We elected to use an ammonia absorption system, for the following reasons:


  1. It is able to convert thermal energy to cooling directly, and in the range of temperatures achievable by solar collectors (with some modification).

  2. It is low cost.

  3. Very basic materials are used, none of which are in any way likely to be in short supply, even in developing countries.

  4. It can be manufactured without the need for very expensive production machinery.

  5. It has no moving parts.

  6. It uses no electrical power.

  7. It is very reliable and will work without any maintenance for many decades.

  8. Globally-available refrigerant (ammonia).

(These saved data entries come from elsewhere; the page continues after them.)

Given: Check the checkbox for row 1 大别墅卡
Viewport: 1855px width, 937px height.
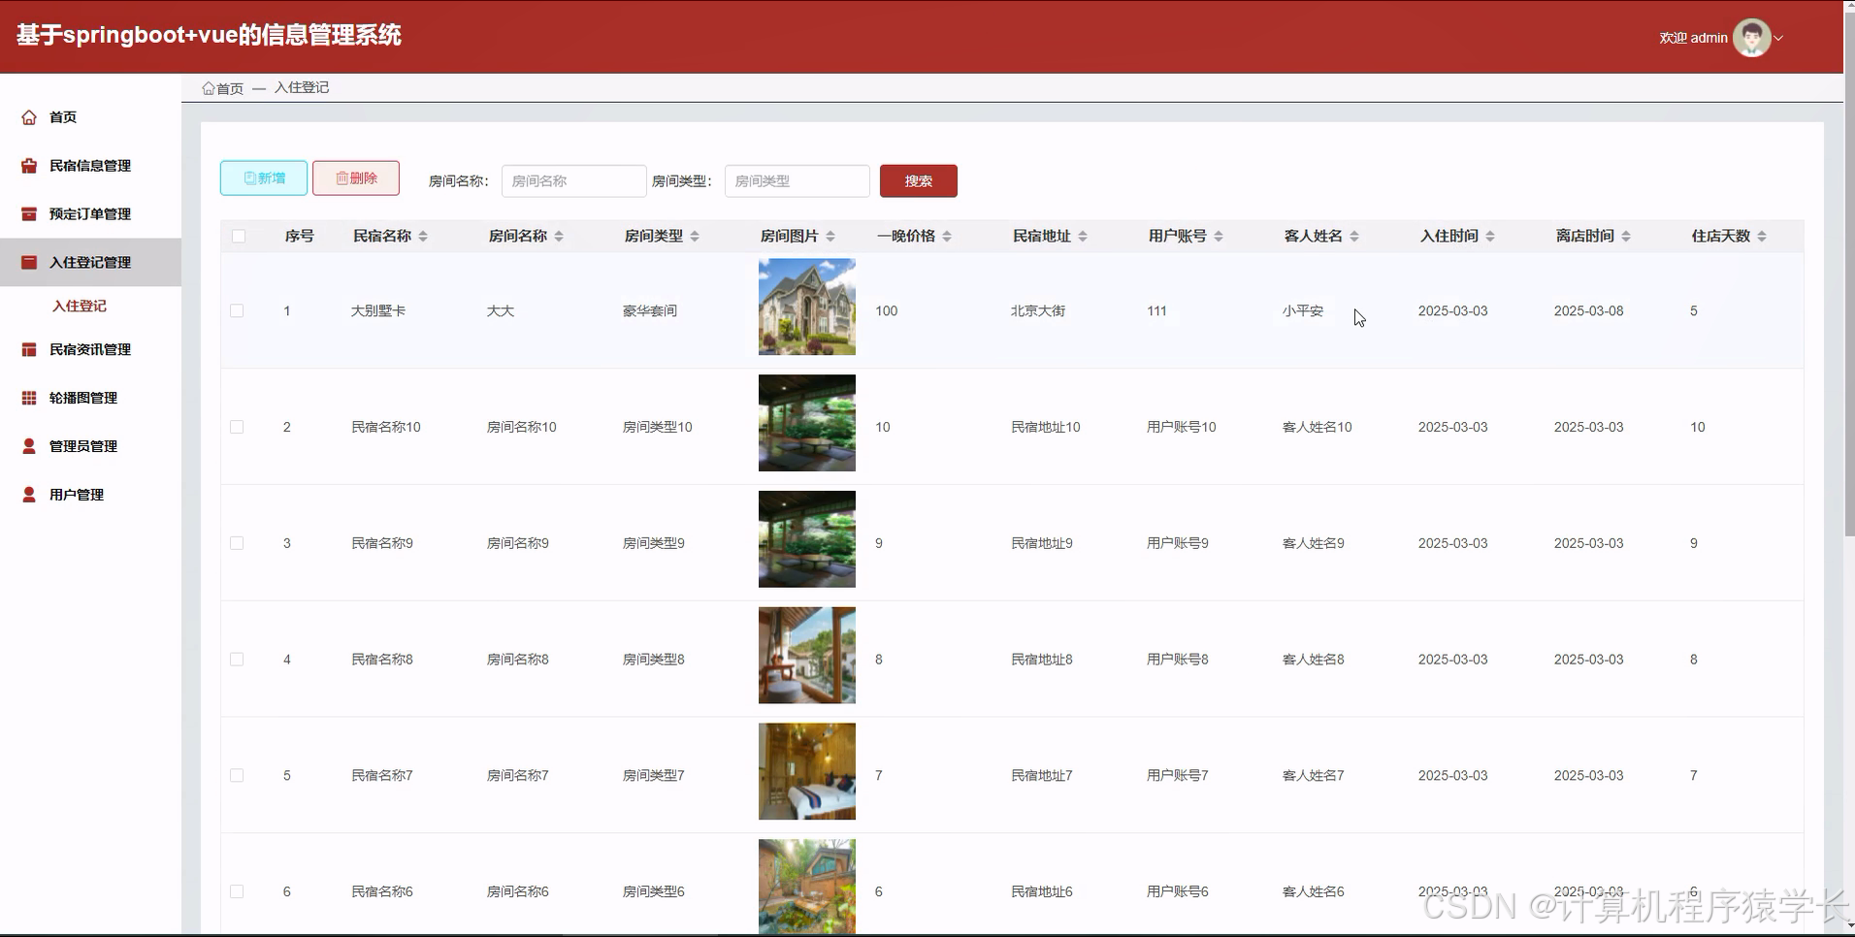Looking at the screenshot, I should [x=237, y=310].
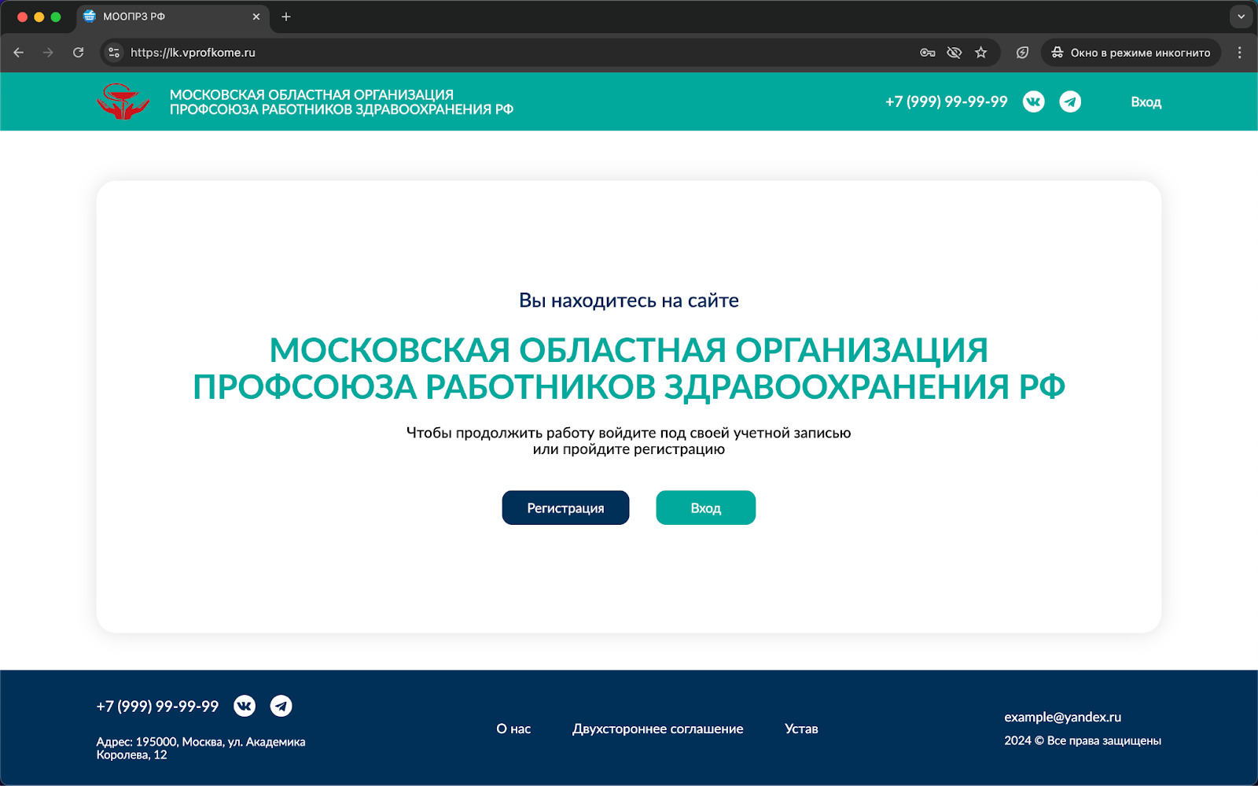Click the browser back arrow

pyautogui.click(x=19, y=52)
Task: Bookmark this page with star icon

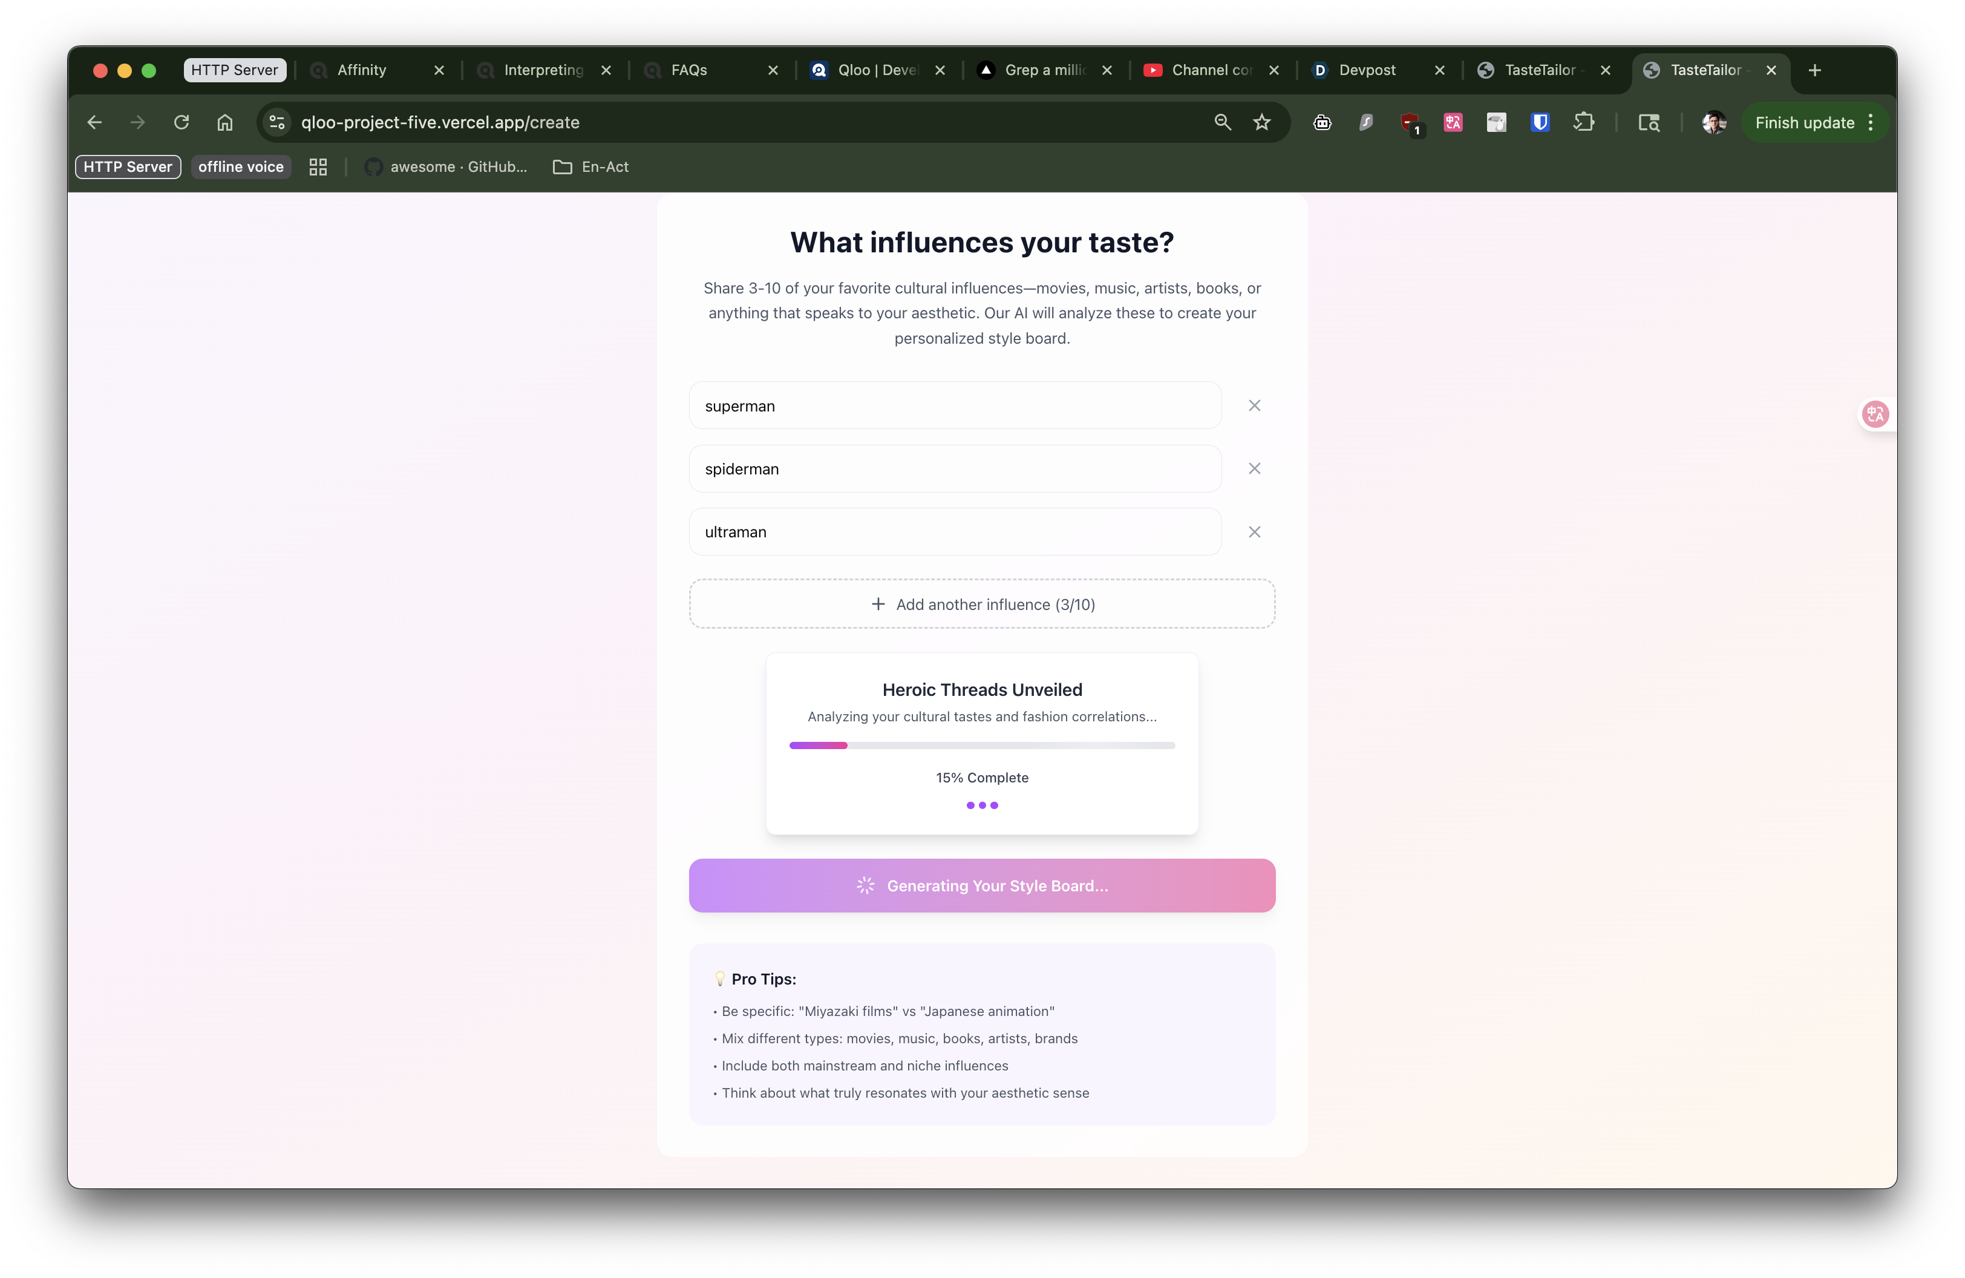Action: (1262, 122)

There is only one drawback to the system and that is energy efficiency.  Other absorption systems are more efficient, however they are also larger, more complex, and have many more components, making them more expensive.  Solar-Polar’s system is much simpler and designed to be cheap to produce, giving it a much much lower cost per Watt of cooling, combined with zero carbon emissions.


The operation (Figure 1) is based on an evacuated tube solar collector (shown bottom right). Sunlight enters the transparent envelope of the evacuated tube and is trapped there by the greenhouse effect, and the very effective insulation of the vacuum envelope. Inside the tube is a heat pipe, with an appropriate phase-change material within it. The operation of the heat pipe heats the bulbous end of the pipe and the insulated heat transfer medium surrounding it. The heat transfer medium in turn heats the generator chamber of the ammonia system and boils ammonia gas out of the strong solution in the chamber. Gas and diluted solution are then forced up the exit tube in much the same way as a coffee percolator works. At the top of the tube is a separator chamber where the gas and liquid part company. The hot ammonia gas passes up into a condenser and changes to pure ammonia liquid.




Figure 1 - Basic system operation


The ammonia liquid flows through a gas trap into a hydrogen atmosphere where its partial vapour pressure causes it to evaporate, absorbing heat from the surrounding air through the evaporator. The cold gaseous ammonia descends to a point where it can recombine with the weakened solution from the separator. The resulting strong solution then flows down to a reservoir where it is fed back into the generator.


Surrounding the evaporator is a chamber where a naturally convecting stream of air is cooled by the evaporator. Excess humidity in the air is also removed in the evaporator chamber.